Her opening statement up there was I love to be naked up here. I said I'd like to be there to see it and she said darling in a way that was warm and cold at the same time; and I realised that had been exactly the wrong thing said at exactly the wrong time.

She had no interest in me physically. I knew that. But when was that ever a real barrier to sexual intercourse? So much else comes into consent than desire, especially knowing when to speak and of what to speak.

Realising my mistake, I ensured my continuing welcome by saying much of what I should have said outright.

It was her supposedly wonderful home she wanted to speak of.

Either she wanted to be admired because she was important enough to have a marvellous architect - she had stopped referring to him as engineer, which I believe she found somewhat barbaric - or she wanted to be admired for her own architectural vision. I think the emphasis depended upon the state of her relationship with the engineer, who remained around after his work was done; but knowledge of the nature of that relationship was forbidden to me and unclear from their behaviour. He had quite a strong accent, suppressed. He may have been Hungarian, though his name, whatever it was, I forget, was English. He wasn't her type, I'd say; but then I most definitely wasn't and I had hopes.

Where, below, there were the two tremendously long settees - have I said that? - and else only the dining furniture off in one corner, here there were a number of easy chairs; so, one assumes, it wasn't private space or she would not have had them in quantity. The room was smaller. That is, it was divided and not just in one dimension. One went down steps - she went down, I never did - into a box-like office formed of opaque glass, which prevented both others' eyes and her own from wandering from their appointed tasks. Above the office the glass was clear; so that one had the sense of space of the lower floor, and the panorama.

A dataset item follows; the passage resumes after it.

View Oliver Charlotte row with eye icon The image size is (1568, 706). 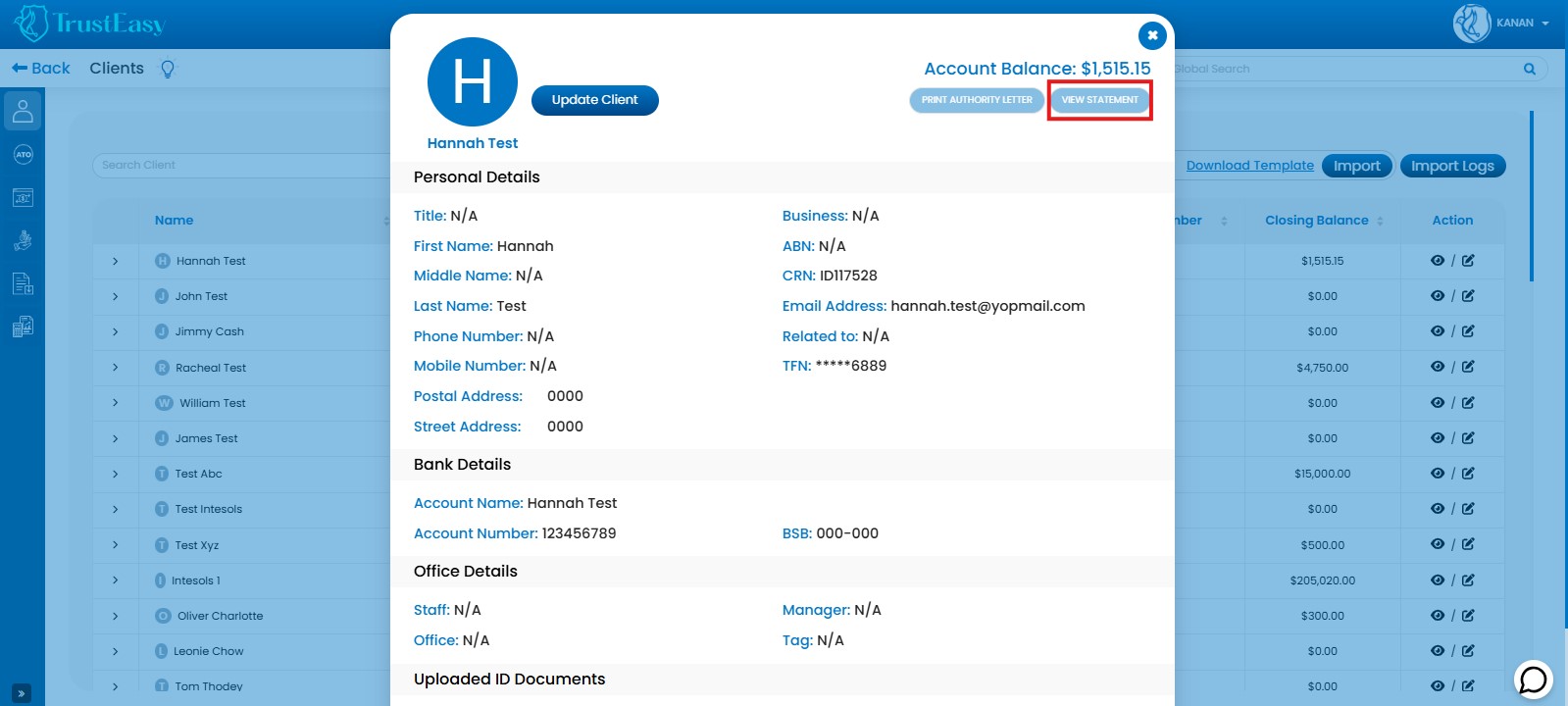[x=1437, y=615]
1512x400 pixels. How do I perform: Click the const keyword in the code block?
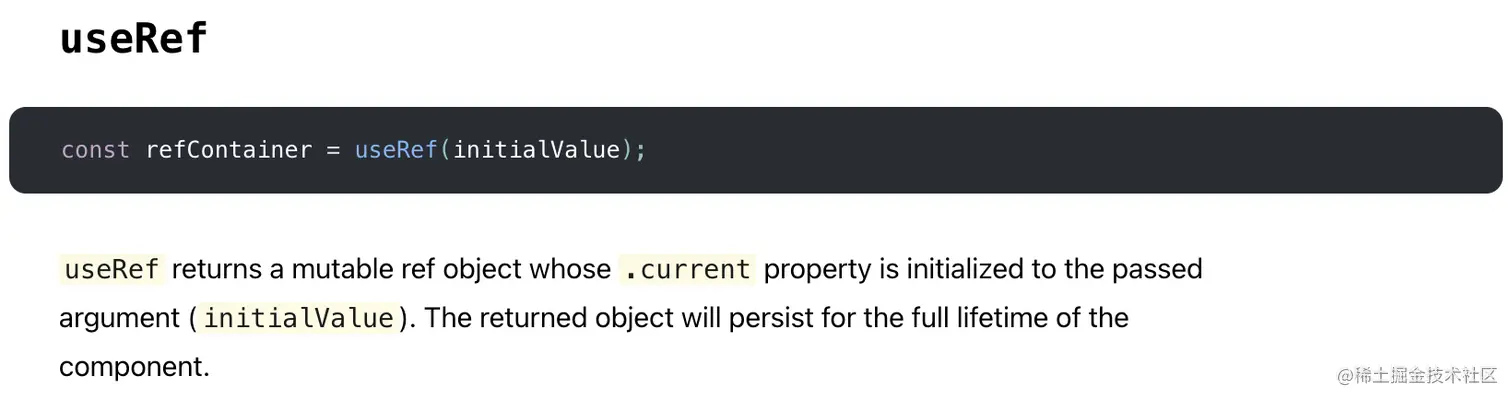point(96,150)
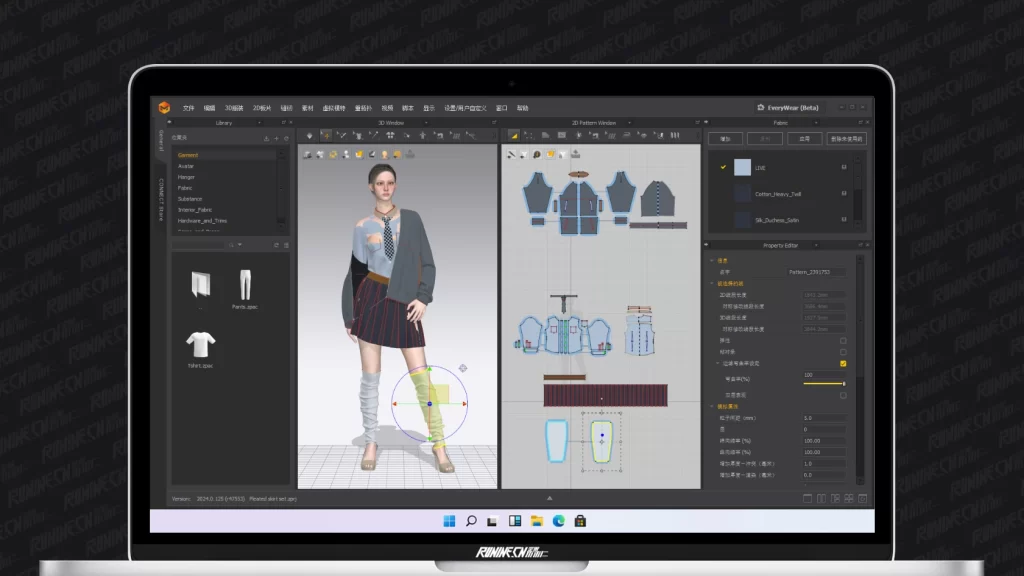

The space between floors was of considerable depth and this she told me - she was so glad I had asked! - contained many of the services of the house.

Beside the office an open staircase went up and out of the building, though it was surrounded on the outside by glass, to the roof garden. She took me. That day, I think.

It must have been that day because there was no other day. I could see that she wasn't happy to have me there although she wanted me to admire it all. It was hers; and it wasn't for sharing. I saw a part of what there was; but there was much I didn't see. It had the quality of a detailed maze.

The cunning manner in which that staircase had been shaped afforded no view of the third floor, where presumably she slept; and I have no idea how it was arranged. I asked if I might see it, if not then perhaps on another day, and she just said perhaps darling.

I neglected my paid work, but I hardly worried. I stayed in a mode of sleep between visits, my life a mode of coma. I saw her more and more infrequently. My fantasies about her grew. As my hopes of wealth failed, my desire for her increased.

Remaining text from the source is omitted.